Task instructions: This exercise calls for an exact copy of the data below.

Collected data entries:
[Start of section]
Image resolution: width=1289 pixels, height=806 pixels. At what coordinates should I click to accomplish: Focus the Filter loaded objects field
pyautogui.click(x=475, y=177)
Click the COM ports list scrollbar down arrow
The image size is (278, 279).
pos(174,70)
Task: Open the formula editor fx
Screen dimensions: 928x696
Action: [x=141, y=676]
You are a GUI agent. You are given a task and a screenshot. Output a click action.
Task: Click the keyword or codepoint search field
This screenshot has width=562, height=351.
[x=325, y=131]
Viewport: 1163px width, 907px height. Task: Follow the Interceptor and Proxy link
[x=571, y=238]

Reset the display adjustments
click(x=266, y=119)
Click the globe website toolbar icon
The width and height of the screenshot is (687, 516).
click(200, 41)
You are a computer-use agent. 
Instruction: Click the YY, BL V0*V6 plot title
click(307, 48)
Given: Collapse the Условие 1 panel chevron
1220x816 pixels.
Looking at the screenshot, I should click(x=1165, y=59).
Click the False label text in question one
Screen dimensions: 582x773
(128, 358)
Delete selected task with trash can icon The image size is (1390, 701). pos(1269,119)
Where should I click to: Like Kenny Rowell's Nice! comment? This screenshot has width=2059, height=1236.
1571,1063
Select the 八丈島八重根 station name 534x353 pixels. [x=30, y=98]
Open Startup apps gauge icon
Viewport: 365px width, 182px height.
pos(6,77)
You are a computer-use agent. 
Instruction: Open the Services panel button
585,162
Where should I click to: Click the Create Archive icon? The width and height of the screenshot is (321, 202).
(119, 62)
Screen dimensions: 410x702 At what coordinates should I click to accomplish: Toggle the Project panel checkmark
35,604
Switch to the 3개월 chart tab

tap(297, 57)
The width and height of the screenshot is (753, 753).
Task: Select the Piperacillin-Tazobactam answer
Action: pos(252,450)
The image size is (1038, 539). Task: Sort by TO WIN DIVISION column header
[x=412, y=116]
[End of section]
Result of the task:
Image resolution: width=1289 pixels, height=806 pixels. At what coordinates should I click to accomplish: Focus the Filter loaded objects field
pyautogui.click(x=475, y=177)
Click the COM ports list scrollbar down arrow
The image size is (278, 279).
pos(174,70)
Task: Open the formula editor fx
Screen dimensions: 928x696
Action: [x=141, y=676]
You are a GUI agent. You are given a task and a screenshot. Output a click action.
Task: Click the keyword or codepoint search field
This screenshot has width=562, height=351.
[x=325, y=131]
Viewport: 1163px width, 907px height. Task: Follow the Interceptor and Proxy link
[x=571, y=238]

Reset the display adjustments
click(x=266, y=119)
Click the globe website toolbar icon
The width and height of the screenshot is (687, 516).
click(200, 41)
You are a computer-use agent. 
Instruction: Click the YY, BL V0*V6 plot title
click(307, 48)
Given: Collapse the Условие 1 panel chevron
1220x816 pixels.
Looking at the screenshot, I should click(x=1165, y=59).
Click the False label text in question one
Screen dimensions: 582x773
(128, 358)
Delete selected task with trash can icon The image size is (1390, 701). pos(1269,119)
Where should I click to: Like Kenny Rowell's Nice! comment? This screenshot has width=2059, height=1236.
1571,1063
Select the 八丈島八重根 station name 534x353 pixels. [x=30, y=98]
Open Startup apps gauge icon
Viewport: 365px width, 182px height.
pos(6,77)
You are a computer-use agent. 
Instruction: Open the Services panel button
585,162
Where should I click to: Click the Create Archive icon? The width and height of the screenshot is (321, 202).
(119, 62)
Screen dimensions: 410x702 At what coordinates should I click to accomplish: Toggle the Project panel checkmark
35,604
Switch to the 3개월 chart tab

tap(297, 57)
The width and height of the screenshot is (753, 753).
Task: Select the Piperacillin-Tazobactam answer
Action: pos(252,450)
The image size is (1038, 539). Task: Sort by TO WIN DIVISION column header
[x=412, y=116]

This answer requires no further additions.